Les Belges jugent favorables les robots et l'IA, car ils peuvent effectuer des tâches routinières au travail ou à la maison. La plupart des répondants à l'enquête (8 sur 10) estiment même que les robots sont nécessaires pour assumer des tâches trop dangereuses ou trop lourdes pour l'homme.

Cependant, les Belges sont également sceptiques, car plus de la moitié estime qu'un robot peut faire son travail et deux personnes sur trois pensent, qu'avec les robots et l'IA, il y aura plus de jobs qui disparaîtront que de créations d'emplois. "C'est contradictoire car les gens craignent pour leur propre travail, mais beaucoup pensent aussi qu'il y a des avantages, comme pour le ménage ou les travaux ennuyeux. La sensibilisation est très importante pour apprendre à saisir les opportunités et les dangers, et mettre en place les bons modèles économiques", explique Bram Vanderborght, professeur de robotique à la VUB.

Dans le livre Homo Roboticus, les scientifiques de la VUB formulent une séries de recommandations qui répondent aux questions urgentes sur l'avenir commun de l'être humain et de la technologie. Destiné au grand public, l'ouvrage montre, à l'aide d'exemples, quelles relations futures pourraient être créées entre les deux mondes et réfute par la même occasion certains mythes selon lesquels les robots pourraient dominer l'humanité grâce à l'intelligence artificielle.

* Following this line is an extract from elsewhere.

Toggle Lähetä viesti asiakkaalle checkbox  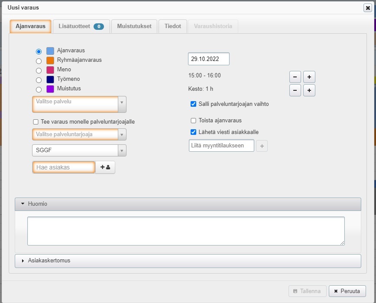[x=193, y=132]
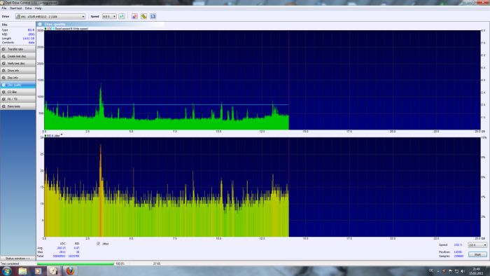Toggle the Jitter checkbox
490x276 pixels.
pos(99,244)
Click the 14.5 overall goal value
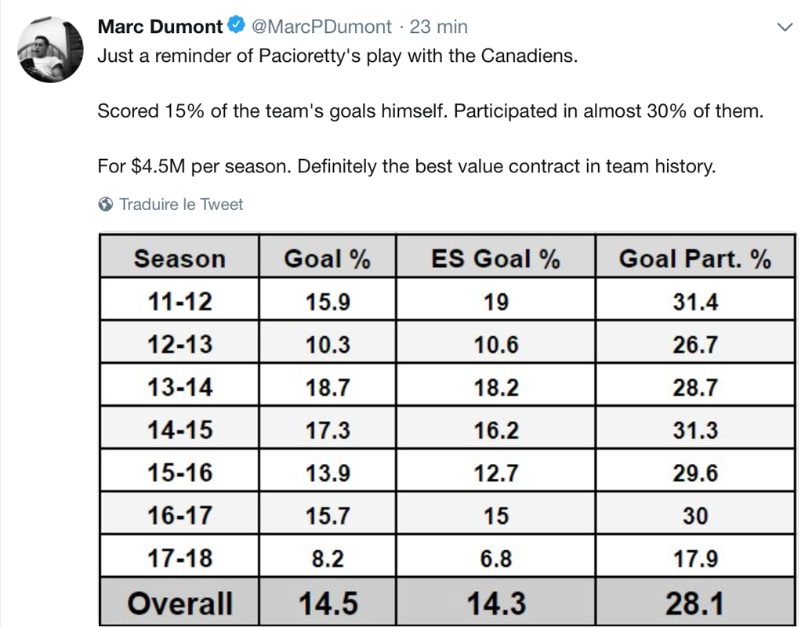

Pour les scientifiques, un "Homo Roboticus" est "une personne qui ne se soumet pas à la robotique et à l'intelligence artificielle, mais utilise la technologie au service de sa vie, de son travail et de la société". Les dix recommandations proposées dans le livre visent à encourager l'action à la fois des politiciens, mais aussi des syndicats et des chefs d'entreprise.